__Assigned task__
Word for word, give the data again without its pictures.

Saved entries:
┄┄┄┄┄┄

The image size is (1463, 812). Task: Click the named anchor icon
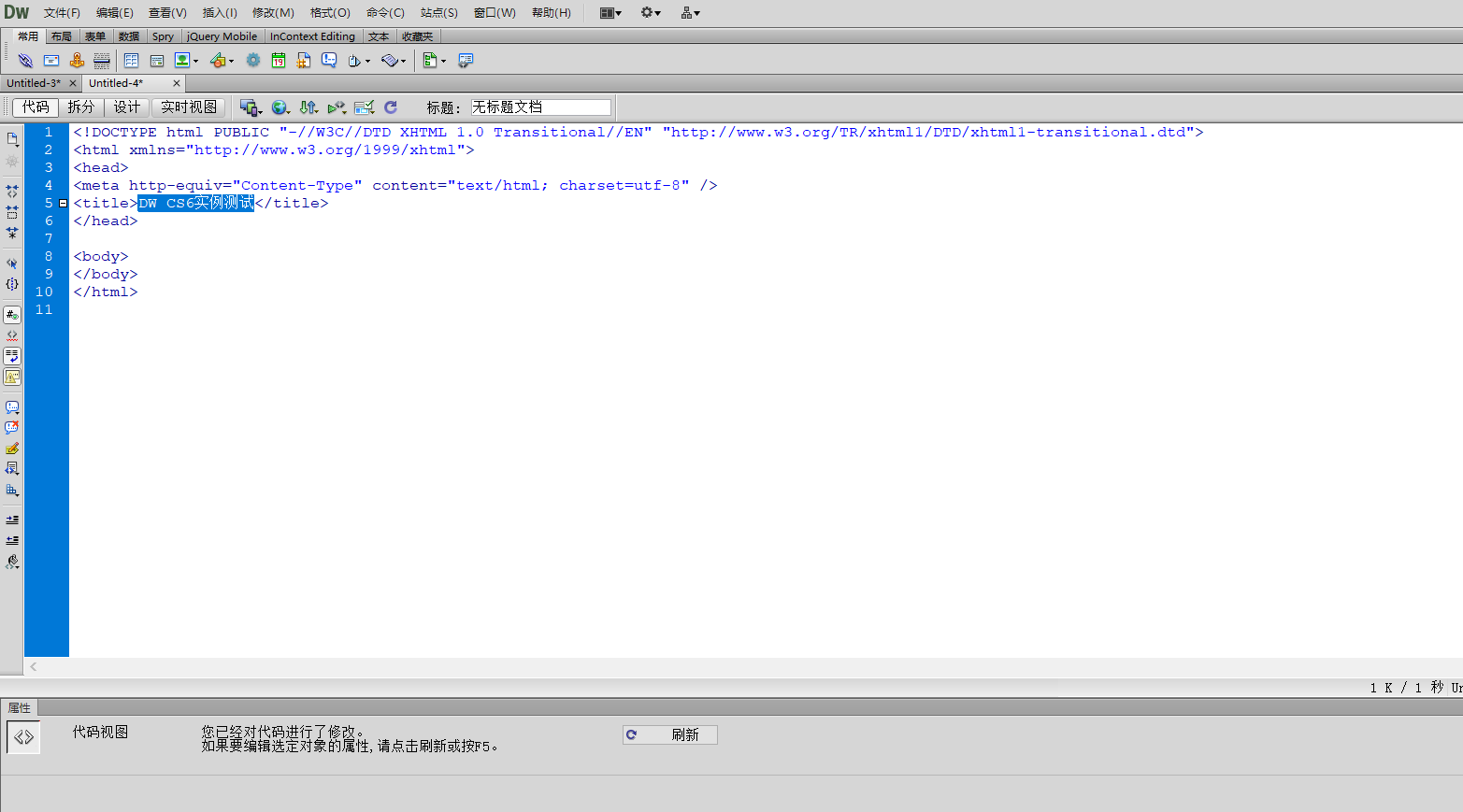[76, 60]
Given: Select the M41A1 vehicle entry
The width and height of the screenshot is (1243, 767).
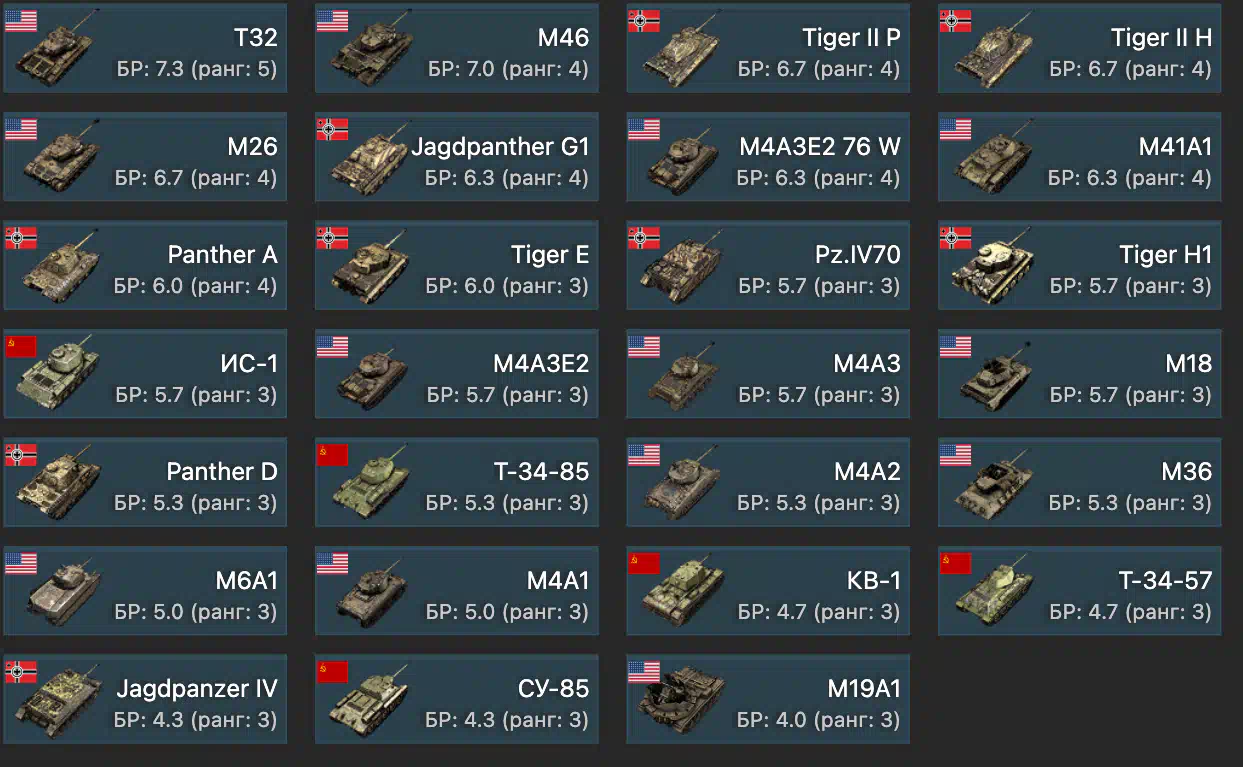Looking at the screenshot, I should (1079, 157).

┄┄┄┄┄┄

__Exercise result__
The image size is (1463, 812). Task: Click the named anchor icon
[76, 60]
Given: Select the M41A1 vehicle entry
The width and height of the screenshot is (1243, 767).
Looking at the screenshot, I should (1079, 157).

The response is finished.